課題 1 | このあとの提供データにある行をすべて、一字も変えずに抜き出してください。画像は含めないでください。

抜粋 |
______

なお、サービス名に関しては、昨今その境界が曖昧化しており、多くのサービスが”SNS”という表現で一括りにされることが多いため、一部独自の表現で記載している点をご了承ください。
検索エンジン
- 日本:Google, Yahoo(エンジンはGoogle), Bing
- 中国:百度, Bing, 搜狗
検索キーワードを入力すると、自然検索によるサイトと広告によるサイトが検索結果に表示され、右側にはディスプレイ広告が表示されるという構造は日本と中国で共通しています。
そのため、広告に関しては多少の差異はあるものの、機能や特徴はほぼ同じと言えます。BtoBマーケティングにおいてデジタル手段で見込み顧客を獲得する際の最有力手段は、日本と同様に検索広告と考えて間違いないでしょう。
唯一の違いとして挙げられるのは、日本ではYahooとGoogleが存在するものの、Googleが圧倒的なシェアを誇り、広告出稿の際にはGoogleが必須とされるのに対し、中国では百度、Bing、搜狗など複数の検索エンジンが存在し、いずれも圧倒的なシェアNo.1とは言えないため、「どれがマストか」を一概に決めることができない点です。その中でも百度は比較的シェアが高く、さらに便利なポータルサイトを併設していることを考慮すると、広告出稿においては百度を選ぶのが現実的な選択肢となるでしょう。
メッセンジャーアプリ
- 日本:LINE
- 中国:Wechat
つながった人とのコミュニケーションや、企業公式アカウントによる情報配信・サービス提供のプラットフォームという点では、WechatとLINEに共通点があります。しかし、Wechatではモーメンツと呼ばれるタイムライン機能が非常に普及しているのに対し、LINEでは同様の機能がほとんど普及していないという違いがあります。一方で、WechatにはLINEニュースのようなポータルサイト的な機能は存在しません。

______

提供データ |
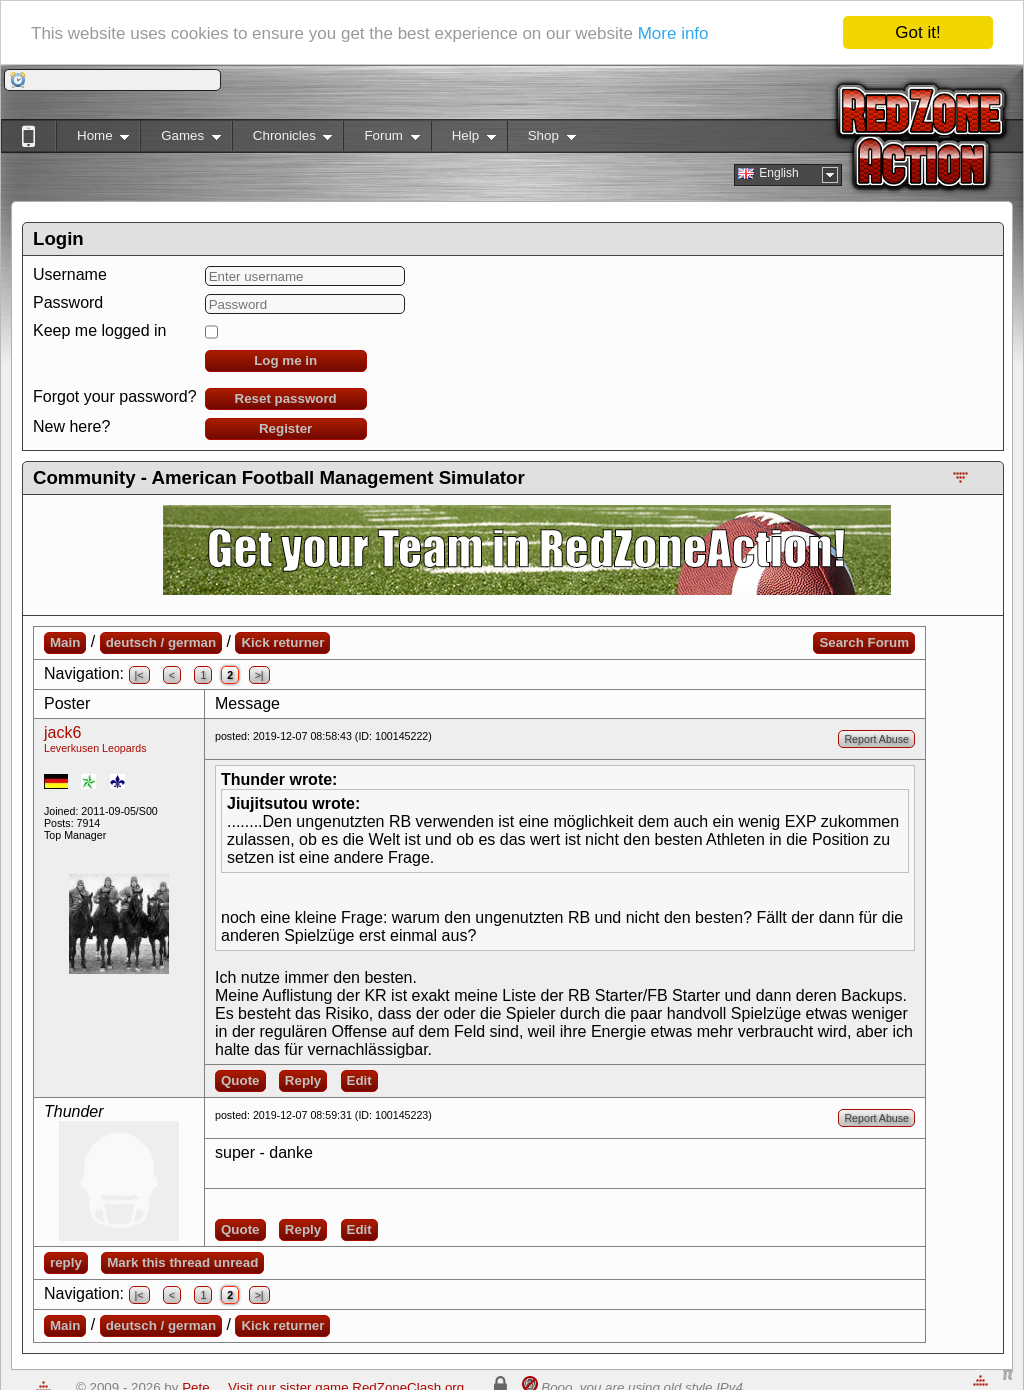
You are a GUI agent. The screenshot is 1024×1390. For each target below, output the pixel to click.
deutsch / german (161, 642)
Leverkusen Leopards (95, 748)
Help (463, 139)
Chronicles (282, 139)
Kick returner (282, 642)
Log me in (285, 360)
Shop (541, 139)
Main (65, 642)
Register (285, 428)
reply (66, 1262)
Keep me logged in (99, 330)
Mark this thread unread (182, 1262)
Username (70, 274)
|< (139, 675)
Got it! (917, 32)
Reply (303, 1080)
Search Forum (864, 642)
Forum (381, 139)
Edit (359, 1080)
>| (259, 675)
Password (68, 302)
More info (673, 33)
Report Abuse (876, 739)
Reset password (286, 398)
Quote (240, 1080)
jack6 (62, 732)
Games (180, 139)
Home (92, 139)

______

課題 2 | 抜粋によると、中国で広告を出す際に現実的な選択肢とされている検索エンジンはどれですか。

正解 1 |
You are a GUI agent. The screenshot is 1024×1390. For each target below, output the pixel to click.
deutsch / german (161, 642)
Leverkusen Leopards (95, 748)
Help (463, 139)
Chronicles (282, 139)
Kick returner (282, 642)
Log me in (285, 360)
Shop (541, 139)
Main (65, 642)
Register (285, 428)
reply (66, 1262)
Keep me logged in (99, 330)
Mark this thread unread (182, 1262)
Username (70, 274)
|< (139, 675)
Got it! (917, 32)
Reply (303, 1080)
Search Forum (864, 642)
Forum (381, 139)
Edit (359, 1080)
>| (259, 675)
Password (68, 302)
More info (673, 33)
Report Abuse (876, 739)
Reset password (286, 398)
Quote (240, 1080)
jack6 (62, 732)
Games (180, 139)
Home (92, 139)

正解 2 | 百度です。